Another key advantage is that multiple animals can graze the same pasture in rotation. Polyface Farms grazes cows, turkeys, pigs, chickens, hens and rabbits on the same space by rotating them in time. This further benefits the soil and allows the animals to benefit from one another. For example, the maggots that grow in cow manure are a food source for chickens. Moreover, it obviously allows much higher productivity per unit of land.

The argument that conversion of feed to meat is inefficient does not apply here, because in such a system cows only eat grass and weeds, not grain or anything else that is edible by humans. Therefore no useful food resources are being wasted. Besides, beef from grass-fed cows has a better nutritional profile than from grain-fed animals and is universally considered tastier. Cows also convert grass to meat much more efficiently than they convert grain[17]. Similar logic applies to other kinds of meat. We could say that in agroecology, the purpose of animals is to convert inedible grasses, insects, leaves etc. into edible meat. If we are to build a food system that provides high-quality food to all of humanity, it is essential that we use the 335.7 trillion m2 of pasture available to us for raising meat sustainably by converting these inedible grasses into meat. One estimate is that this would provide enough food for 1.3 billion people[18].

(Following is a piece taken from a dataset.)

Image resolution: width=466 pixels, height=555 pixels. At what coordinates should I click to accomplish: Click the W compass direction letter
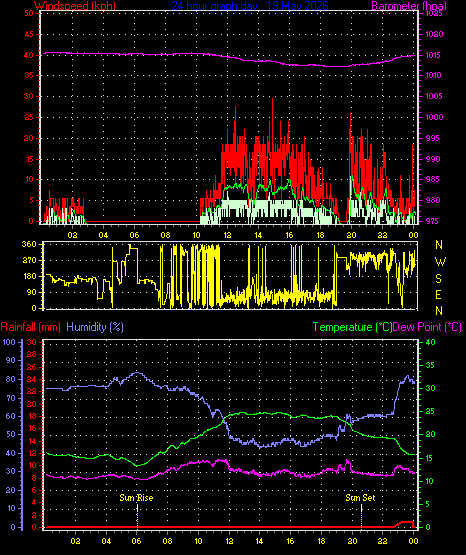[440, 262]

Productivity of permaculture

Permaculture is not only an ecologically sound means of food-production, it is very productive. Permaculture expert David Blume makes a convincing case for the productivity of permaculture, writing, "In a good but somewhat sloppy design, you need about 500 square feet (46.5m2) per person maximum. In a very good design, 200 square feet (18.5m2) will do the job." John Jeavons (father of another school of permaculture called biointensive agriculture), makes more conservative claims of around 316-372 square meters [19] [20].

The 2011 UN report on the right to food notes that agroecology initiatives typically double yield within ten years while reducing the need for inputs like fertilizer. It also reports that agroecology projects generally come about as a result of peer-to-peer collaborative sharing of farming knowledge.

While not as automated nor as productive as the aeroponics techniques described to the left, agroecology is a highly practical and advanced methodology that can play a role in making Spaceship Earth work for everybody. In time, it may become possible to automate agroecology by using sensors to detect when plants are ready for harvest, and having robots that can pick vegetables, prune trees and so forth.